[[ Records for this task, beginning ]]
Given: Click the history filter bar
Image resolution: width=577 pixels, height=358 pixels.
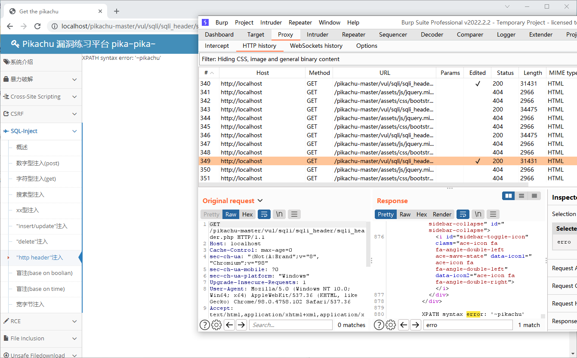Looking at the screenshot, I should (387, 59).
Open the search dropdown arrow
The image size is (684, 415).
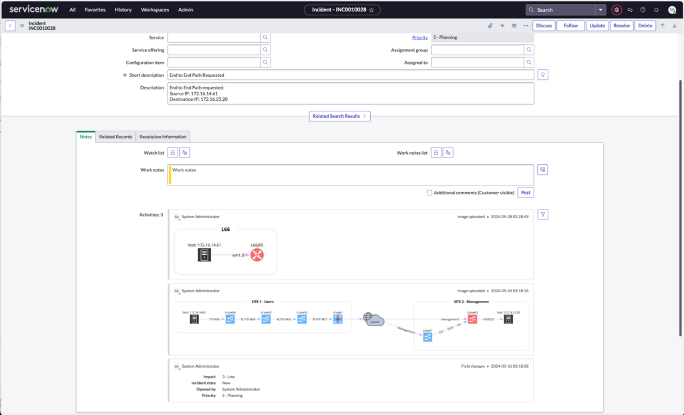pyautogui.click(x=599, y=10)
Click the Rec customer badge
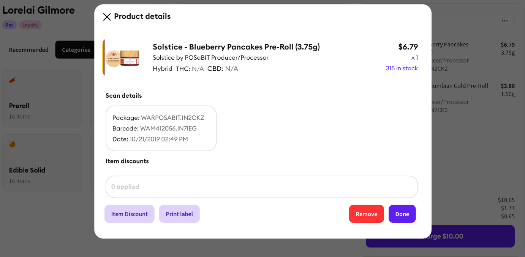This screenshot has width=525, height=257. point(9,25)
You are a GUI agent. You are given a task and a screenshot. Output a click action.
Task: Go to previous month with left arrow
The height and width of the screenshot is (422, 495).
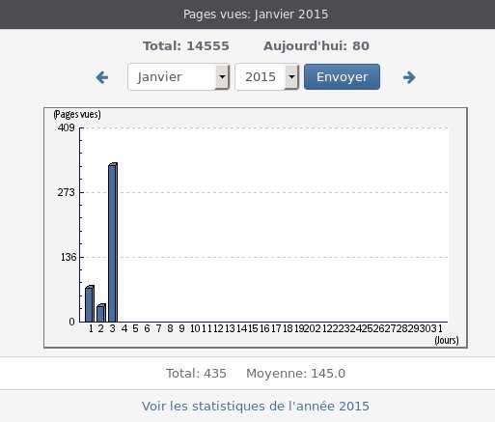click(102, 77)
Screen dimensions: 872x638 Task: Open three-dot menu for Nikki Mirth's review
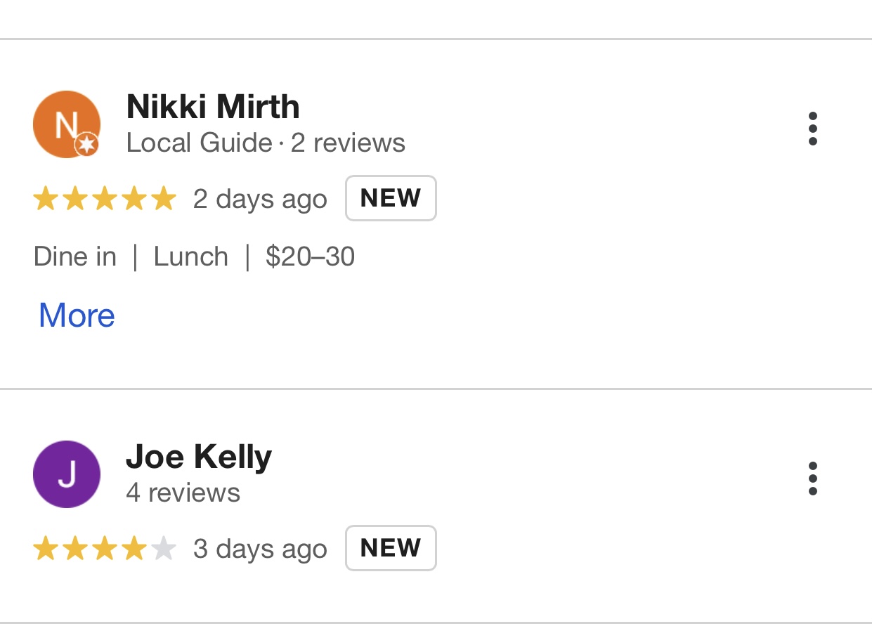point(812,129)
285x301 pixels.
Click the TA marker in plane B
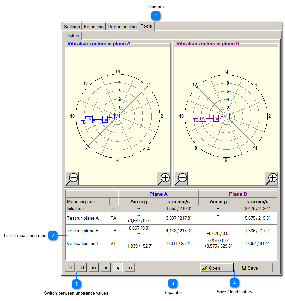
[[ Records for this task, end ]]
Lines from the records above that hold "arrow" are the ones to list.

Open the search dropdown arrow
Task: Go to previous month with left arrow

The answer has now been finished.